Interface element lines
★ ★ ★

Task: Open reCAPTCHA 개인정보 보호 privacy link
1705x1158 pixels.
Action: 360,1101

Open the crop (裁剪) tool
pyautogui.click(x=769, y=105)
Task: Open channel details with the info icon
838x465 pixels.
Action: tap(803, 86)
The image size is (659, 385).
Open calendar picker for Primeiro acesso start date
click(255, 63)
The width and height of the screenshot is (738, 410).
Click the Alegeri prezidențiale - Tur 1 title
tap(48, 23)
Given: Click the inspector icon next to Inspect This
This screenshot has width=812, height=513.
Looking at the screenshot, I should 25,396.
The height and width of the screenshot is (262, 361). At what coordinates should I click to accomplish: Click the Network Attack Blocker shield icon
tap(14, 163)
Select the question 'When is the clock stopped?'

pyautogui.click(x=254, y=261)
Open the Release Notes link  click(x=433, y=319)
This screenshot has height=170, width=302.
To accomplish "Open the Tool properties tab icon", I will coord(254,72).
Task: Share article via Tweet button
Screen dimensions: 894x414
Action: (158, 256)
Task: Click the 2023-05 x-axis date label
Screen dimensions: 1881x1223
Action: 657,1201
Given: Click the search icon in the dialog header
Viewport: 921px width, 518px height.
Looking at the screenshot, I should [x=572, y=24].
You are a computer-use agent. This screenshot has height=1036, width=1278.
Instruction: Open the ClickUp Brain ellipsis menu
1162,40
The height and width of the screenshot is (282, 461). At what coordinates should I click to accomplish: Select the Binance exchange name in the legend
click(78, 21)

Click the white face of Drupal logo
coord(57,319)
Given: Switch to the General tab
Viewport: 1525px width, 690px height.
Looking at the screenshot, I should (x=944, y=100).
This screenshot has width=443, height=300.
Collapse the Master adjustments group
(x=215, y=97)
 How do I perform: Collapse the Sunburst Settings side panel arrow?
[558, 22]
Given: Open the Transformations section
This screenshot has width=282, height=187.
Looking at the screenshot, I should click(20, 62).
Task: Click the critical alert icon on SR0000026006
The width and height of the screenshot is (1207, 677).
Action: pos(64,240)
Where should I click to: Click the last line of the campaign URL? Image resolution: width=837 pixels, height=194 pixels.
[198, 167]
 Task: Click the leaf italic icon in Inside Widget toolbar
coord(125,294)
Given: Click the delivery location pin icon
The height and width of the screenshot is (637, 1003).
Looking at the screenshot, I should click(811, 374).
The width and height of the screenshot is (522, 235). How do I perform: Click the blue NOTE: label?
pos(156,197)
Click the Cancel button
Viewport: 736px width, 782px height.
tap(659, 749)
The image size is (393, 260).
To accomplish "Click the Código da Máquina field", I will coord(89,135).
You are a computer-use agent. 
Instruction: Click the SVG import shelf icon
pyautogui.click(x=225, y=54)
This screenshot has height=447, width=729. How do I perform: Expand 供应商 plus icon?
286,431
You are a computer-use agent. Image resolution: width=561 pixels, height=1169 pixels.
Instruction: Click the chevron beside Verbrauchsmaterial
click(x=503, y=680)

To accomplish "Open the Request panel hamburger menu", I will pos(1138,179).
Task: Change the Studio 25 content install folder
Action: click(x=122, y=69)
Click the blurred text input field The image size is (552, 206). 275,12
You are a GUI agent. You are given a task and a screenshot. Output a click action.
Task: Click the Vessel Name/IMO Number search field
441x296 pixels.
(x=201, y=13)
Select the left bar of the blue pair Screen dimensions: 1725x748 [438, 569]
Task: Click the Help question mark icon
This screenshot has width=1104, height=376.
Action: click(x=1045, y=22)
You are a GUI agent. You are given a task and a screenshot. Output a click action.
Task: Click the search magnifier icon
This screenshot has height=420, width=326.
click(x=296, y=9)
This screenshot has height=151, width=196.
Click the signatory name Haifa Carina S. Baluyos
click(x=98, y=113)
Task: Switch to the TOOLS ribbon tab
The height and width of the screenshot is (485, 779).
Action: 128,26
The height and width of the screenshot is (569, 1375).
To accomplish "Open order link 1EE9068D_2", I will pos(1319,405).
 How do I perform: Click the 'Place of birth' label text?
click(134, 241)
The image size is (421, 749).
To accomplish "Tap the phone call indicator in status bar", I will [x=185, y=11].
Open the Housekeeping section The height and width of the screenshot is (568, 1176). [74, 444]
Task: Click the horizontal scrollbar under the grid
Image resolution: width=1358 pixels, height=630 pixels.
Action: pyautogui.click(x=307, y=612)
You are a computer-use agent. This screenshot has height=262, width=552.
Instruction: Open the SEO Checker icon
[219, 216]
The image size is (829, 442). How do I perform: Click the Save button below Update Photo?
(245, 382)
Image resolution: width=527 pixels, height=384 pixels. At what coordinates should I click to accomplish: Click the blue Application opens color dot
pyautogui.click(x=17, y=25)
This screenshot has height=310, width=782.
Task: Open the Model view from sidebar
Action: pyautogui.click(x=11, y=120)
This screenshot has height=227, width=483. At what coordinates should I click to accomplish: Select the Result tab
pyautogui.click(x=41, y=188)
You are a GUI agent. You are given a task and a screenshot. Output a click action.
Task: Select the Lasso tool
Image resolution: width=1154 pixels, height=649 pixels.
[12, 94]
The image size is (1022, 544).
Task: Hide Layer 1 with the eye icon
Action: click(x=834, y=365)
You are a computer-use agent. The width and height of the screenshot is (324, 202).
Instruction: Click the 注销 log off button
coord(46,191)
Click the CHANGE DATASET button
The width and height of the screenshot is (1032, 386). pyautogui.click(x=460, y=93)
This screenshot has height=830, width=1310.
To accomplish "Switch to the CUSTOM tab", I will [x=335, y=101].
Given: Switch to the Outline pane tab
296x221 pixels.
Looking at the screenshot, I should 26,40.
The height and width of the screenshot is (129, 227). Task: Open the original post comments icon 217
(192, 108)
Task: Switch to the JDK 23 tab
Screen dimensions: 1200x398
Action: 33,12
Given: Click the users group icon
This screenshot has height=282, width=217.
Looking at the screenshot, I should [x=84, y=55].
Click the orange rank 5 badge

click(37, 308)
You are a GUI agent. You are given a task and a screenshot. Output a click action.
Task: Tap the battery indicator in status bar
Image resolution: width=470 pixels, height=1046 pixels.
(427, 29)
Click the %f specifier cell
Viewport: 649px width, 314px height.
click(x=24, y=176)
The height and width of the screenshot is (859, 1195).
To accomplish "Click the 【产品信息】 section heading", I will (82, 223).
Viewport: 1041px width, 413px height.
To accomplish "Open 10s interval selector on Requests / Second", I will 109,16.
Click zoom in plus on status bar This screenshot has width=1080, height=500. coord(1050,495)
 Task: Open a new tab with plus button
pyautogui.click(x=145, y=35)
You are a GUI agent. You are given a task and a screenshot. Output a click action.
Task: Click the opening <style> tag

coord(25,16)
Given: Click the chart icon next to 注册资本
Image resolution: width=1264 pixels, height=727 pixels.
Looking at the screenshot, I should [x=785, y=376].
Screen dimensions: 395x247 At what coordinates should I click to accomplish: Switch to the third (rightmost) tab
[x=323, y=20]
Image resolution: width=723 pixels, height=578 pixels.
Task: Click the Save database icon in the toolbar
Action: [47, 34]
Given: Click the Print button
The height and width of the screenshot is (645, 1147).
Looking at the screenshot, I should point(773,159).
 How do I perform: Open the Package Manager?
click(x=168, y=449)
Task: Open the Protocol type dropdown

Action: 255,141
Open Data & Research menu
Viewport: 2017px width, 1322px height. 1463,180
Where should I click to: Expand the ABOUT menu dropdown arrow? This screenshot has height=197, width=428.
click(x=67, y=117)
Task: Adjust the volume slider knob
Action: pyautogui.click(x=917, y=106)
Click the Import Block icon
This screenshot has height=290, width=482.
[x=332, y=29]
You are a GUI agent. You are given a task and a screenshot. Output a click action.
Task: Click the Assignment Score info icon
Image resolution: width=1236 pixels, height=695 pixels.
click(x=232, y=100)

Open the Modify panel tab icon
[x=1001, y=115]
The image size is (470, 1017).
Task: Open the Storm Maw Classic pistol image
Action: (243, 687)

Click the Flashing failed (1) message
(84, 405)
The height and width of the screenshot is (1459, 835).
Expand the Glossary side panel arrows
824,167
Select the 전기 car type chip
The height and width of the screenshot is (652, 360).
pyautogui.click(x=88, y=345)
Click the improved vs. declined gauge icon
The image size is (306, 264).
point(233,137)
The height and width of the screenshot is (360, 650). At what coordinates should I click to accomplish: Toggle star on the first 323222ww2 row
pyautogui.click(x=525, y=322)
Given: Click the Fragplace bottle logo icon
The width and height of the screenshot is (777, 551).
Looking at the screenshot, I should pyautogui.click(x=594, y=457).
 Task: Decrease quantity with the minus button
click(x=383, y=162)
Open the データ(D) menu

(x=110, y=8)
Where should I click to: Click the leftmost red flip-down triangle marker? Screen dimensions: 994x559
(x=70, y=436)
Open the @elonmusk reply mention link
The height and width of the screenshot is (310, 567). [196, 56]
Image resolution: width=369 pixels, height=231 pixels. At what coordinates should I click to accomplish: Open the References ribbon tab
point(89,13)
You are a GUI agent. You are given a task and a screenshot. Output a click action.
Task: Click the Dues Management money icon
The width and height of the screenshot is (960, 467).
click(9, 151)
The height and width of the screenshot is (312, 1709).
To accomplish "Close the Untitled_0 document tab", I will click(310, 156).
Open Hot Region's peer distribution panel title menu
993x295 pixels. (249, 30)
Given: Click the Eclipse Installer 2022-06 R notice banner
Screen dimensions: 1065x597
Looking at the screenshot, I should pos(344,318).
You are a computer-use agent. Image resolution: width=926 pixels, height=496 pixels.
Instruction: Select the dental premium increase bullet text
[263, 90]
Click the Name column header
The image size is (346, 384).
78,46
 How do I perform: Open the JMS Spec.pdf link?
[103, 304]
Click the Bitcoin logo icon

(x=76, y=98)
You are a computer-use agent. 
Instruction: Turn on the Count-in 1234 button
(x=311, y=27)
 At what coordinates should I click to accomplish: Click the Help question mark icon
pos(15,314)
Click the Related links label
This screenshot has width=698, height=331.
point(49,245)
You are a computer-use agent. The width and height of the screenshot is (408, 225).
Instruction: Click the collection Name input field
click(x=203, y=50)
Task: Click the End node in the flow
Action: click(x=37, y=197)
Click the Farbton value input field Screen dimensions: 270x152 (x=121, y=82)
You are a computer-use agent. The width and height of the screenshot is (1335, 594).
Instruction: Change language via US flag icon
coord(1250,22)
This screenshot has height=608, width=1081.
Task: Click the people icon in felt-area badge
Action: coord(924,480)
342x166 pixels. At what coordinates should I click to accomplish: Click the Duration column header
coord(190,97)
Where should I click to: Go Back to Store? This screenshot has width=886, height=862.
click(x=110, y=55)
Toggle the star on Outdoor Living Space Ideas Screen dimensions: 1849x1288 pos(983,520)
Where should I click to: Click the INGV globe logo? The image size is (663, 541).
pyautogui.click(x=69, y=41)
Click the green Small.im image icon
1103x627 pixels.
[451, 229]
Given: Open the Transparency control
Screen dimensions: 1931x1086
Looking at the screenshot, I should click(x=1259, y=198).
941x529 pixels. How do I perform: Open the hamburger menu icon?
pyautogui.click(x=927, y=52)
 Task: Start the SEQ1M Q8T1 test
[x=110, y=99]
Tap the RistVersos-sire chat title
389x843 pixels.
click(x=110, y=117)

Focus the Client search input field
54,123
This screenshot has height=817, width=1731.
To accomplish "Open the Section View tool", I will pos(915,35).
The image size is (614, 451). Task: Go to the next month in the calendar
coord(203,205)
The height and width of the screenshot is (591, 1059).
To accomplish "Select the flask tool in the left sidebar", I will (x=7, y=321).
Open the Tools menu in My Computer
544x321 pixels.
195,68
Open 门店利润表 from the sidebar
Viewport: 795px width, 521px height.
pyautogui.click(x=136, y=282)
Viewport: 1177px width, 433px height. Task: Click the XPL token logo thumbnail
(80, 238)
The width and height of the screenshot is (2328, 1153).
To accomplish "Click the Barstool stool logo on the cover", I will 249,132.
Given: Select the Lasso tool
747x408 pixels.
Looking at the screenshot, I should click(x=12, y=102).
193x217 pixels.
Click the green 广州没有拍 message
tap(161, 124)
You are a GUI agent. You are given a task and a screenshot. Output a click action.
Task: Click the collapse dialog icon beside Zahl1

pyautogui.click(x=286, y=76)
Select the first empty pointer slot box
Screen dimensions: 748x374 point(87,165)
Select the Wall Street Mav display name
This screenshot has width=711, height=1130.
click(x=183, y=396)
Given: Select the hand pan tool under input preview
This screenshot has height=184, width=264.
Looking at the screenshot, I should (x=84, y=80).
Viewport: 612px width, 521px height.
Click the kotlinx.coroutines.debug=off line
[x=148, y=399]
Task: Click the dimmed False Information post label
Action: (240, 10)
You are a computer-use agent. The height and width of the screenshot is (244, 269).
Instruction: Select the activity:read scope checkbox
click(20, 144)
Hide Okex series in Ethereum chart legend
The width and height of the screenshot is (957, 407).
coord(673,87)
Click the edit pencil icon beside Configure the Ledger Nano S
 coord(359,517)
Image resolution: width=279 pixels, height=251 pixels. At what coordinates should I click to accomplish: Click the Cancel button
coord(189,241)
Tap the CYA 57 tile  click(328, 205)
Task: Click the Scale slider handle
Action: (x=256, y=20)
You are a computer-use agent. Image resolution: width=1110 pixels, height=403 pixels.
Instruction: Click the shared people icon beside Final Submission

★ ★ ★

Short exercise: Turn the lines above into a numbered list, beginning at the line containing "Given: Open the Transformations section" and ending with the line containing "Action: pos(64,240)", both included. Omit any blank lines.

Solution to the exercise:
1. Given: Open the Transformations section
2. This screenshot has width=282, height=187.
3. Looking at the screenshot, I should click(20, 62).
4. Task: Click the critical alert icon on SR0000026006
5. The width and height of the screenshot is (1207, 677).
6. Action: pos(64,240)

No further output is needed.